Archos Gen 10 XS tablets have detachable magnetic covers that double as a QWERTY keyboards and magnetic kickstands. The keyboard has Chiclet-style keys and a DC socket that charges the tablet when the keyboard’s plugged into the wall. It also has integrated Android shortcut keys.
Tablets in the Archos Gen10 XS come with custom media center apps for full HD video, complete codec and format support, and jackets and metadata for music and videos. They support wireless sharing over users’ home networks.
The Gen 101 XS will be available in North America in November, Terblanche said. Suggested retail price will be US$400. The next items in the Gen 10 XS family will be unveiled later in Q4.
Evaluating the 101 XS
Archos has positioned the 101 XS against the market-leading iPad, but not all of the early reviews of the tablet have been kind. For example, Gizmodo’s Brent Rose said that for $400, consumers could get two Nexus 7s and have a much better time.

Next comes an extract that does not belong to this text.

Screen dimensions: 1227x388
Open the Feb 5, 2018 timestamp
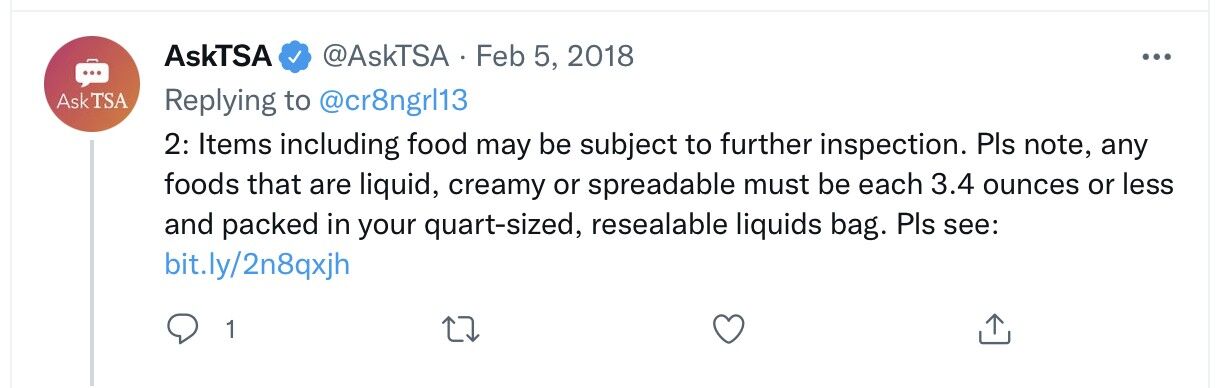coord(555,56)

Some critics have panned the screen, pointed out that the stainless steel used in the 101 XS is easily scratched. Some have also hit on the fact that the tablet has only one speaker and remarked that there’s a bug when users try to access Gmail with the keyboard. Archos is working on to fix that.
Where’s Archos Going?
“I think Archos is trying to carve out a niche that’s best described as low-end Asus — it’s tablet hardware that runs pure Google bits, but cheaper than the somewhat higher-touch market being staked out by Asus and others like them,” Carl Howe, a vice president at the Yankee Group, told TechNewsWorld.

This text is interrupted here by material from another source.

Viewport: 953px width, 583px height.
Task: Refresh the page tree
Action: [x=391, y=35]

However, Archos is “engineering-heavy and marketing-light, which is a shame because their products have historically been some of the best in the segment,” suggested Rob Enderle, principal analyst at the Enderle Group. “This one is no exception.”
The integration of the keyboard into the cover “should be uniquely valuable” to end users, and this configuration, from third parties, “has been very successful with iPads,” Enderle told TechNewsWorld.